Umgewöhnung. Am Anfang fiel es unserem Sohn sehr schwer sich an das Wechselmodell zu gewöhnen. Man merkte das er das ganze nicht wirklich versteht. Ich denke einfach mal das Trennungen immer schwer für die Kinder sind. Ich hatte das Gefühl das mein Sohn die ersten Monate immer erst 3-4 Tage brauchte um sich um zu gewöhnen. Dieses Gefühl wurde mir auch immer wieder von außenstehenden bestätigt. Er war deutlich schüchterne und zurückhaltender am Anfang der Woche. Es zerreist einem das Herz, wenn man am Freitag von seinem Kind endlich das Gefühl von Normalität vermittelt bekommt, kurz bevor er sich wieder umgewöhnen muss.

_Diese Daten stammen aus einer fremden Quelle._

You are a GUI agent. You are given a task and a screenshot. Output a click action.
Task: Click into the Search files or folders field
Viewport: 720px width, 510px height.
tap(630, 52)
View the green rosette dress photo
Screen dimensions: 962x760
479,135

Absprachen. Ja Absprachen. Natürlich nicht mit meinem Kleinen. Sondern mit der Mutter. Es ist etwas anderes wenn das Kind nur am Wochenende oder jede zweite Woche am Wochenende zu einem kommt. Aber wenn wirklich jede Woche gewechselt wird, sollte es Absprachen für die alltäglichsten Dinge geben. Informations-Zettel aus dem Kindergarten. Anmeldungen in Vereinen. Termine für Ärzte oder dergleichen. Und auch Verabredungen zum Spielen. Geburtstagseinladungen. Das sind alles Dinge die Abgesprochen werden müssen. Wie werden solche Termine gelegt. Er wurde von XY zum Geburtstag eingeladen. Ohne solche Informationen geht einiges Schief. Und es wird alles viel komplizierter als man denkt.

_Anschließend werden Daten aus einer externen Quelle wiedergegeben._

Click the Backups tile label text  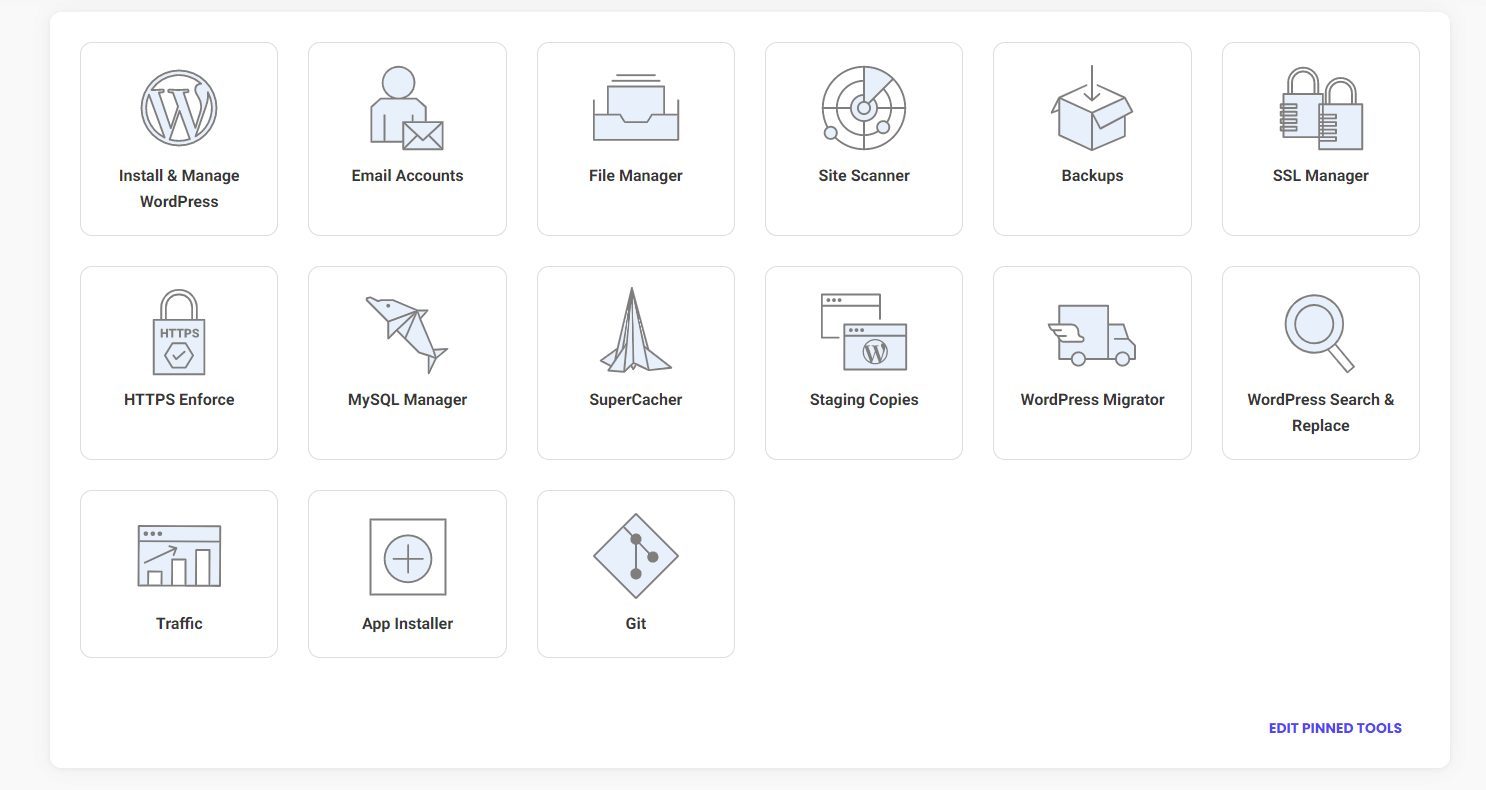click(1092, 175)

Und ja, bei uns ist viel schiefgegangen und geht auch immer noch schief. Leider ziehen wir anscheinend nicht immer an einem Strang. So wurde mein Sohn einfach ohne mein Einverständnis und ohne mich darüber zu informieren umgemeldet. Dies erfuhr ich dann erst im Nachhinein vom Jugendamt. Man fühlt sich schlecht, ist peinlich berührt und man schämt sich. Wie konnte man solche Dinge nicht mitbekommen?
Fazit
Mittlerweile hat es sich bei mir und meiner Freundin recht gut eingependelt. Und wir kommen irgendwie klar damit das nötigste mit meiner Ex abzusprechen. Unsere Situation wurde letztens auf Grund des Wechselmodells als „Teilzeit-Eltern“ bezeichnet. Und dem Stimme ich ganz und gar nicht zu. Das Wechselmodell ist, zumindest für mich, die beste Variante so nah wie möglich an die vermeintliche „Normal-Situation“ heran zu kommen. Und, zumindest ich für meinen Teil finde, man kann nicht nur ein Teilzeit-Vater sein. Entweder ist man Vater oder man ist es nicht. Das beste aus der Situation zu machen ist das Ziel dem man nachgehen sollte. Leider gibt es dafür kein Patent-Rezept doch ich gebe mein bestes.